Кажется, будто нависшие тяжелые тучи сговорились с непрестанно хлюпающей грязью и хотят затопить это проклятое место. Вода все прибывает, она просачивается в бараки, ноги облеплены грязью выше колен, грязь сопровождает тебя повсюду – и когда ты идешь на работу, и когда забираешься на нары. Моросит, тяжелая пелена туч прижимает к земле столб дыма из крематория; переламываясь над высокой трубой, он густыми клубами опускается вниз.

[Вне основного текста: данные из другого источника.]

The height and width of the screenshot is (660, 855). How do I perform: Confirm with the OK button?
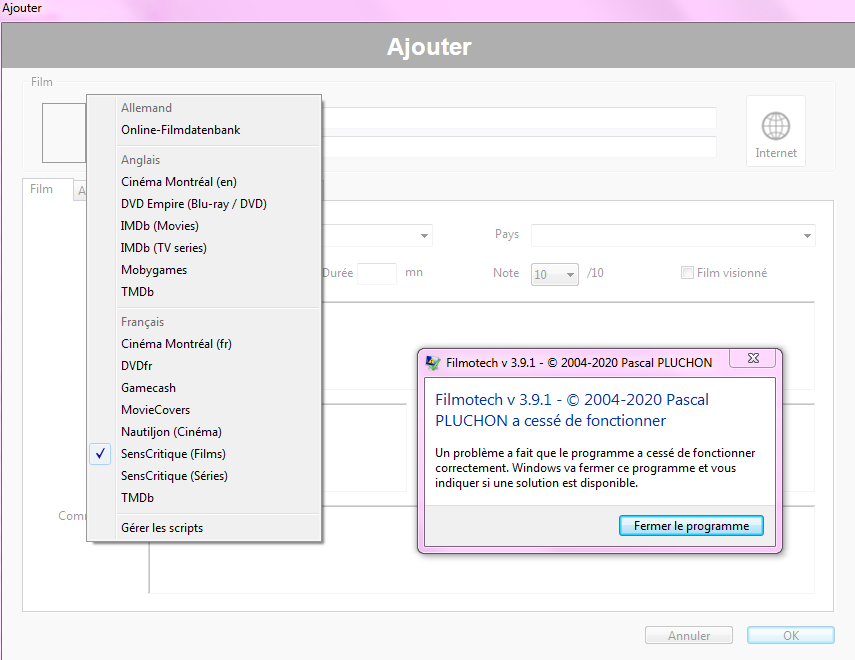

В такую погоду у всех мокрые ноги, кроме разве эсэсовок и нескольких кухарок, обутых в резиновые сапоги. Этой весной во время затяжных дождей колонны не выходят из лагеря. Бараки заполнены людьми, одни прикорнули на нарах, другие пытаются сушить обувь и одежду после утренней поверки. Лагерь обезлюдел. Никому неохота угодить в воду, растекающуюся озерами на земле и хлещущую ручьями сверху. Только штрафная команда продолжает работать. Женщины промокли насквозь, по лицу и по всему телу стекает вода, они размеренно шагают, таская на носилках камни, гальку или песок, роют узкие глубокие канавы – будущие стоки. Потом кидают туда камни, обломки кирпича, гальку и все это прикрывают землей. В опустелом лагере сквозь неумолчный плеск дождя и внезапные удары ветра слышен настойчивый окрик эсэсовки:
– Los! Weiter! Bewegung![67]
Стоящим босиком в грязи женщинам кажется, что окрик этот не умолкает ни на минуту. Их ноги покраснели, ноют от холода, а время будто остановилось. Всей этой муке не видно конца, ничто не сулит перемены, утро ничем не отличается от полдня, вчерашний день незаметно сменяется завтрашним, и все так же уныло хлещет по грязи дождь. От голода сводит внутренности и еще сильнее пробирает холод.
По дороге, скрипя и застревая в глубоких лужах, движется тележка с хлебом. Лагерю нужен хлеб в любую погоду. Брызгами грязи обдает с ног до головы толкающих тележку работниц, грязной жижей заливает лица и глаза. Тележка то и дело застревает в колдобинах. Ее раскачивают, толкают, сдвигают с места. Снова колдобина, снова остановка, буханки падают на землю.
Между работницами хлебного склада и штрафной командой существует тайное соглашение.
– Кто знает, может, мне самой придется завтра просить хлеба, – так рассуждают девушки из хлебного склада, не упуская случая подкинуть что-нибудь голодающим.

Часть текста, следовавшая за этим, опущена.